Insight 5. The same machinery that defines AE can be used to estimate its uncertainty

If \(\mu\) is the true mortality then, before allowing for overdispersion, the variance of \(\text{A}f-\text{E}f\) equals the expected value of \(\text{E}f^2\), i.e.

\[\text{Var}\big(\text{A}f-\text{E}f\big)=\mathbb{E}\big(\text{E}f^2\big)\]

Allowing for overdispersion \(\Omega\), this becomes

\[\text{Var}\big(\text{A}f-\text{E}f\big)=\Omega\,\mathbb{E}\big(\text{E}f^2\big)\]

[Original article]

Insight 6. A/E variance increases with concentration

\(\sqrt{\text{E}w^2} / \text{E}w\), where \(w\ge0\) is a useful and recurring measure of effective concentration in relation to mortality uncertainty. It implies that the more concentrated the experience data (in some sense) then the greater the variance of observed mortality.

Using unweighted variance without adjustment to estimate weighted statistics will likely understate risk.

[Original article]

Insight 7. Log-likelihood can be defined directly in terms of the \(\text{A}\) and \(\text{E}\) operators

The log-likelihood written in terms of the \(\text{A}\) and \(\text{E}\) operators is

\[L=\text{A}w\log\mu-\text{E}w\]

where \(w\ge0\) is the weight variable.

(This is before allowing for overdispersion.)

[Original article]

Insight 8. Proportional hazards models are probably all you need for mortality modelling

The proportional hazards model

\[\mu(\beta) = \mu^\text{ref}\exp\Big(\beta^\text{T}X\Big)\]

is

  • highly tractable, and
  • sufficiently powerful to cope with almost all practical mortality modelling problems.

[Original article]

Insight 9. An estimate of the variance of the fitted parameters for a proportional hazards mortality model is available in closed form for any ad hoc log-likelihood weight

\[\text{Var}\big(\hat\beta\big)\mathrel{\hat=} \Omega\,\mathbf{I}^{-1}\mathbf{J}\mathbf{I}^{-1}\]
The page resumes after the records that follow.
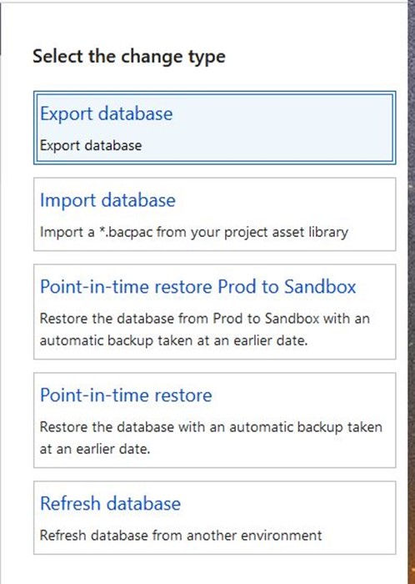415x584 pixels.
Task: Click empty space right of Refresh database title
Action: click(287, 503)
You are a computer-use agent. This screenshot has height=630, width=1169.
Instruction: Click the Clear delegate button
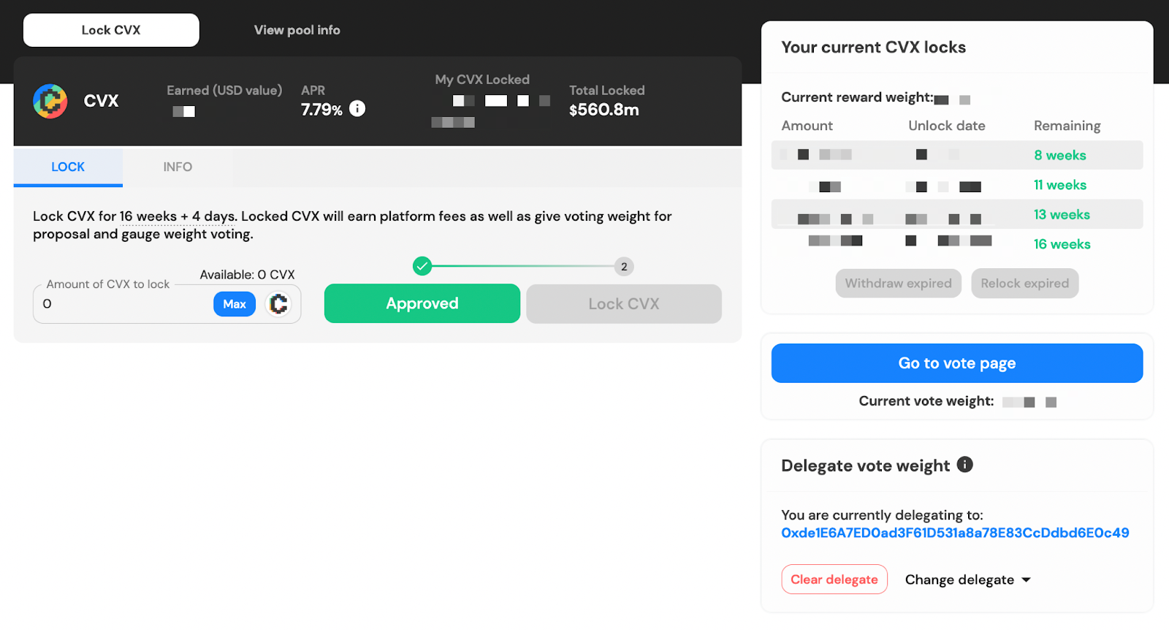(834, 580)
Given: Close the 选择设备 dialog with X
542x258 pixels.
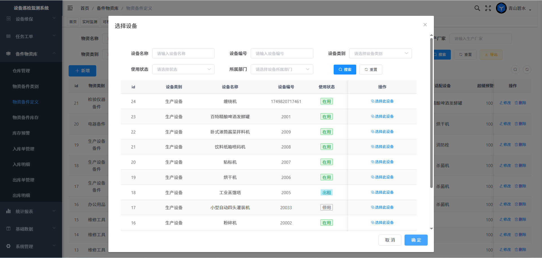Looking at the screenshot, I should [425, 25].
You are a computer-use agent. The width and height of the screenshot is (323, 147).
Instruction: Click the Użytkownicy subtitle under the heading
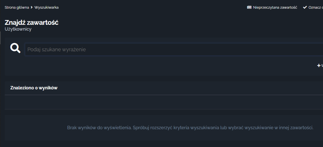tap(18, 29)
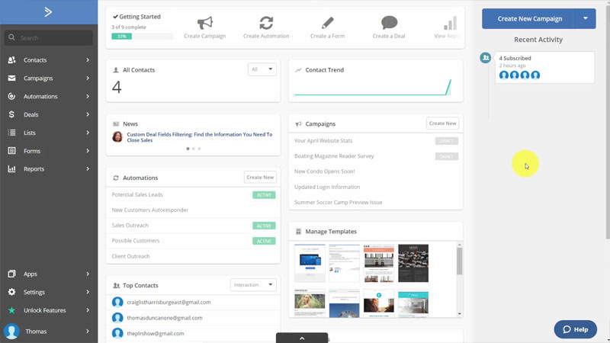Open Thomas user profile avatar
The height and width of the screenshot is (343, 610).
[x=11, y=332]
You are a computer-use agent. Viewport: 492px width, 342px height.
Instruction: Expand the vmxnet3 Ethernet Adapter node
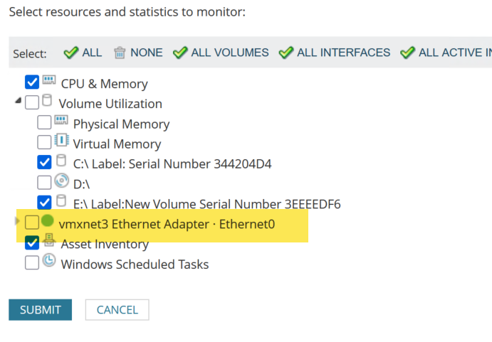point(17,223)
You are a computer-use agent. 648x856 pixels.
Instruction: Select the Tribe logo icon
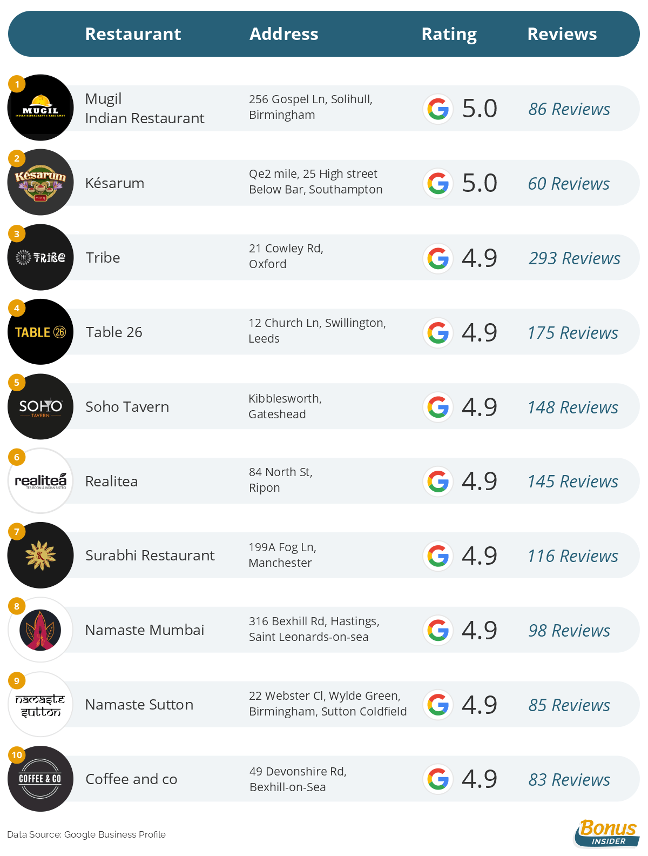(x=41, y=257)
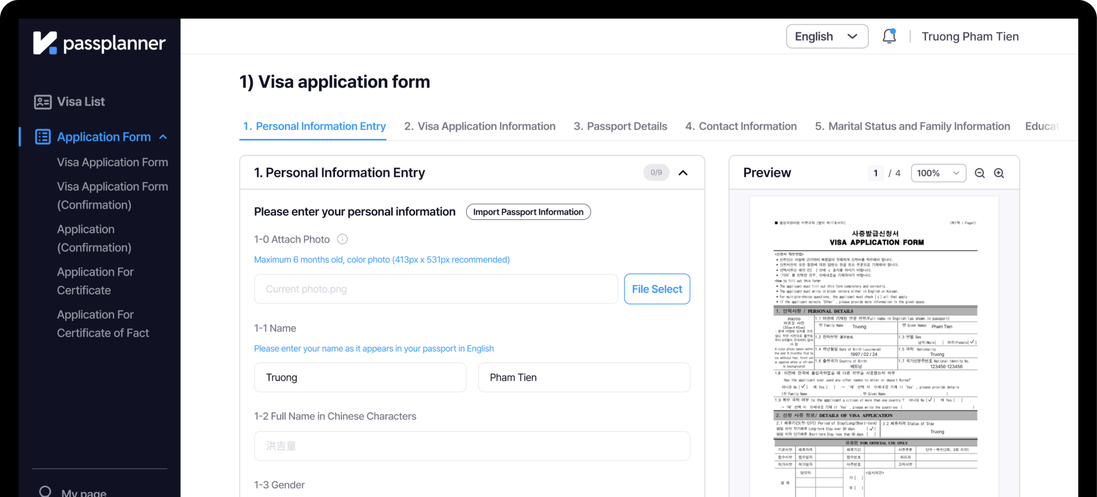
Task: Open the English language dropdown
Action: (826, 36)
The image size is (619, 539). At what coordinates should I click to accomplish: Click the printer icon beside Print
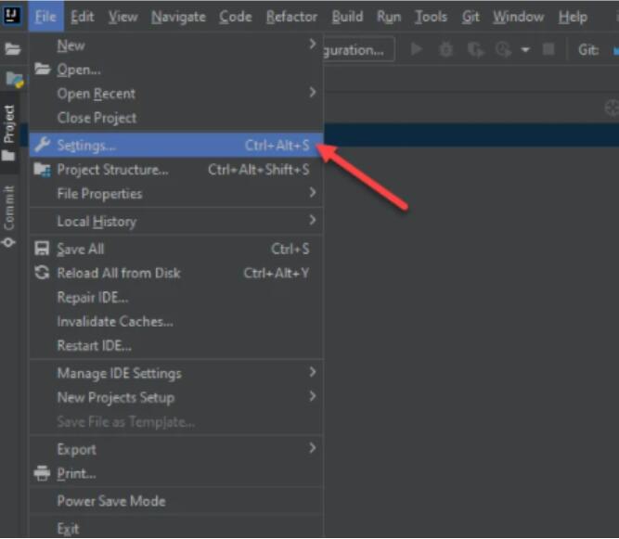tap(42, 473)
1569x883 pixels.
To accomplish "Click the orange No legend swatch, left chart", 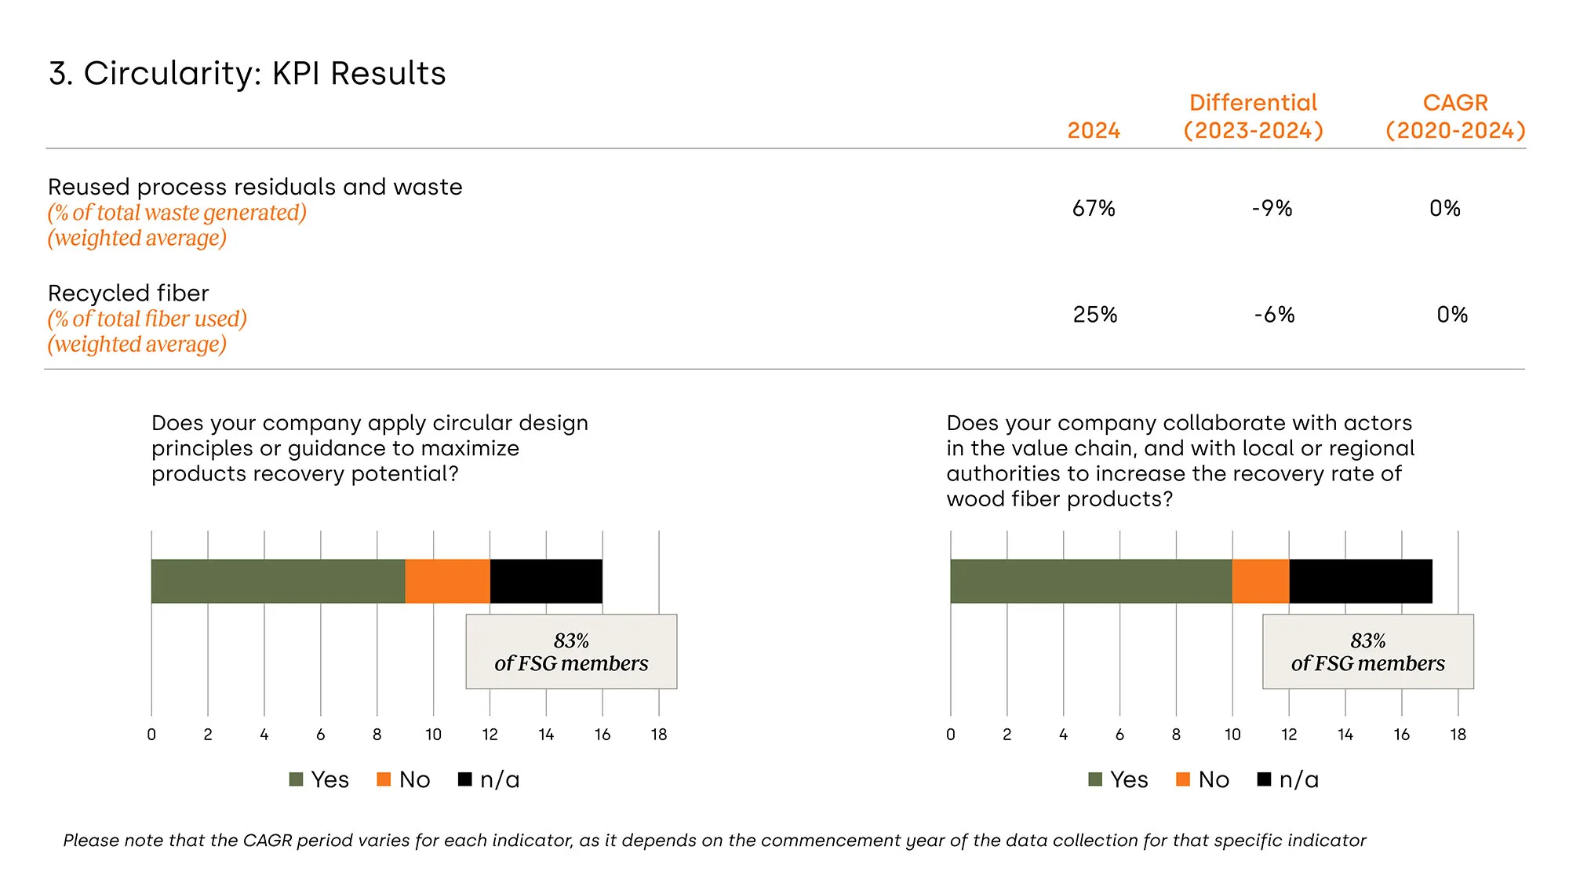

where \(\hat\beta\) is the maximum likelihood estimator of the covariate weights, \(X\) is the vector of covariates, \(w\ge0\) is the log-likelihood weight, \(\mathbf{I}=\text{E}wXX^\text{T}\), \(\mathbf{J}=\text{E}w^2XX^\text{T}\) and \(\Omega\) is overdispersion

Caveat: \(w\) is an ad hoc reallocation of log-likelihood; it is not relevance.

[Original article]

Insight 10. A penalised log-likelihood for a proportional hazards mortality model is available in closed form for any ad hoc log-likelihood weight

\[L_\text{P}= L(\hat\beta)-\text{tr}\big(\mathbf{J}\mathbf{I}^{-1}\big)\]

where \(\hat\beta\) is the maximum likelihood estimator of the covariate weights, \(X\) is the vector of covariates, \(L\) is the log-likelihood (which has already been adjusted for overdispersion), \(w\ge0\) is the log-likelihood weight, \(\mathbf{I}=\text{E}wXX^\text{T}\) and \(\mathbf{J}=\text{E}w^2XX^\text{T}\).

Caveat: \(w\) is an ad hoc reallocation of log-likelihood; it is not relevance.

[Original article]

Insight 11. Adjusting globally for overdispersion is reasonable and straightforward

If \(\Omega\) is global overdispersion then:

  1. A standard method for allowing for overdispersion is to scale log-likelihood by \(\Omega^{-1}\) and variances by \(\Omega\).

  2. Suitable default values for mortality experience data are \(2\le\Omega\le3\).

  3. Use the same \(\Omega\) for all candidate models being tested, including when \(\Omega\) is being estimated from the experience data at hand.

[Original article]


  1. An obvious example is excluding mortality experience from the height of the COVID-19 pandemic, potentially resulting in non-contiguous data from before and after the excluded time period. 

  2. Tracking individuals across experience datasets for different time periods may however be a very sensible data check.